# [Problem to work on]
Write out word for word each line from the one containing "The image size is (474, 396)." through the close of the listing, including both ends. Pictures do not belong in the copy.

# [Dataset content]
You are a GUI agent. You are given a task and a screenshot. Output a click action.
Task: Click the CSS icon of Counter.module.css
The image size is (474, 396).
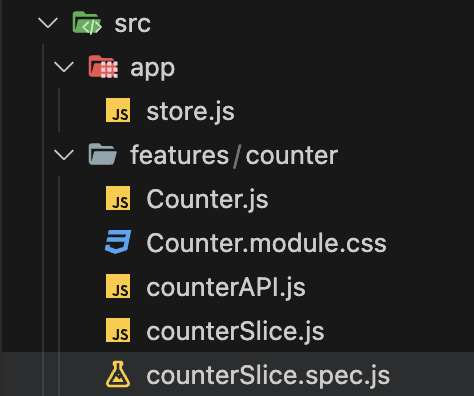coord(118,242)
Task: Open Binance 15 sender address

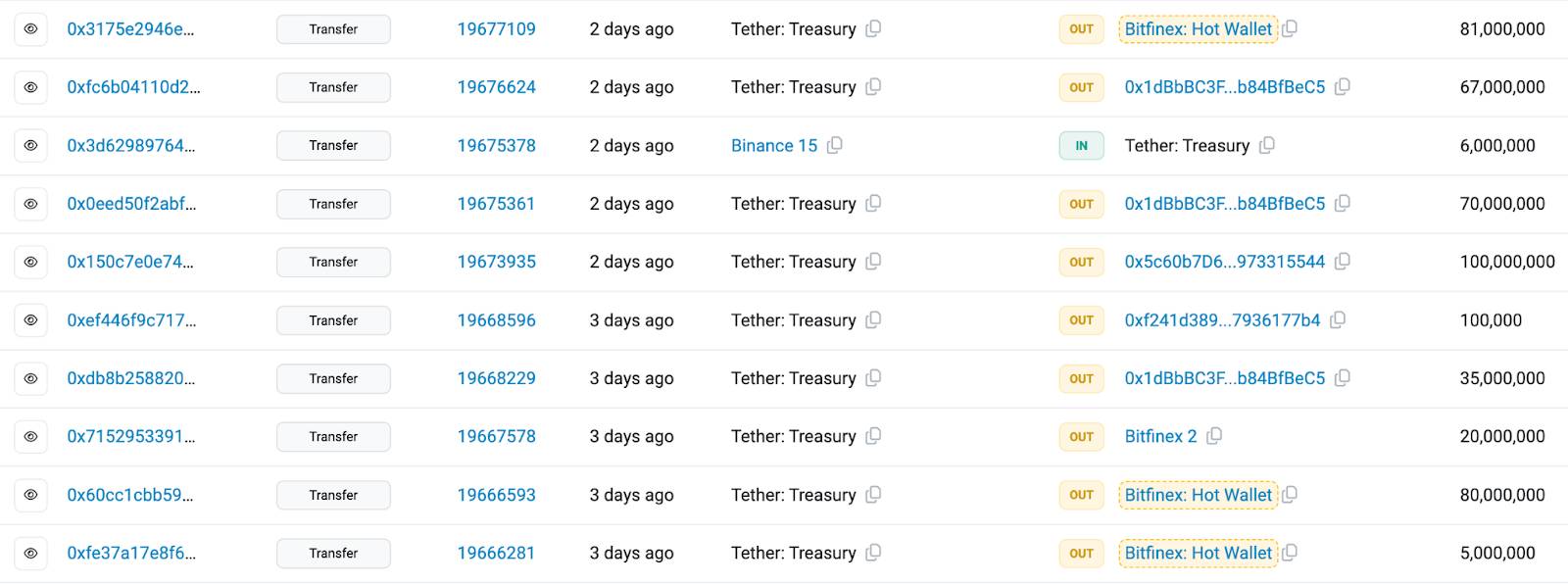Action: 774,145
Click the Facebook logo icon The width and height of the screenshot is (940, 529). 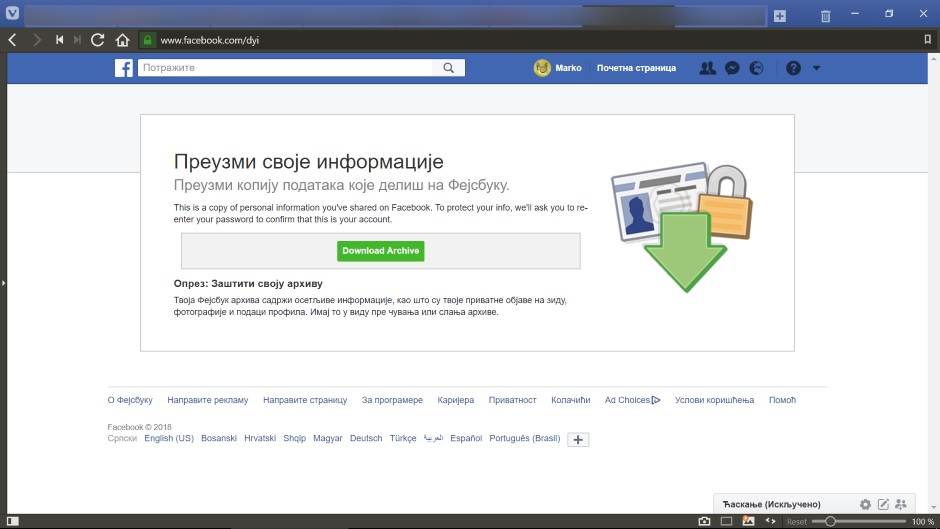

# [Response area]
The image size is (474, 396).
coord(118,242)
Task: Open Binance 15 sender address

Action: 774,145
Click the Facebook logo icon The width and height of the screenshot is (940, 529). 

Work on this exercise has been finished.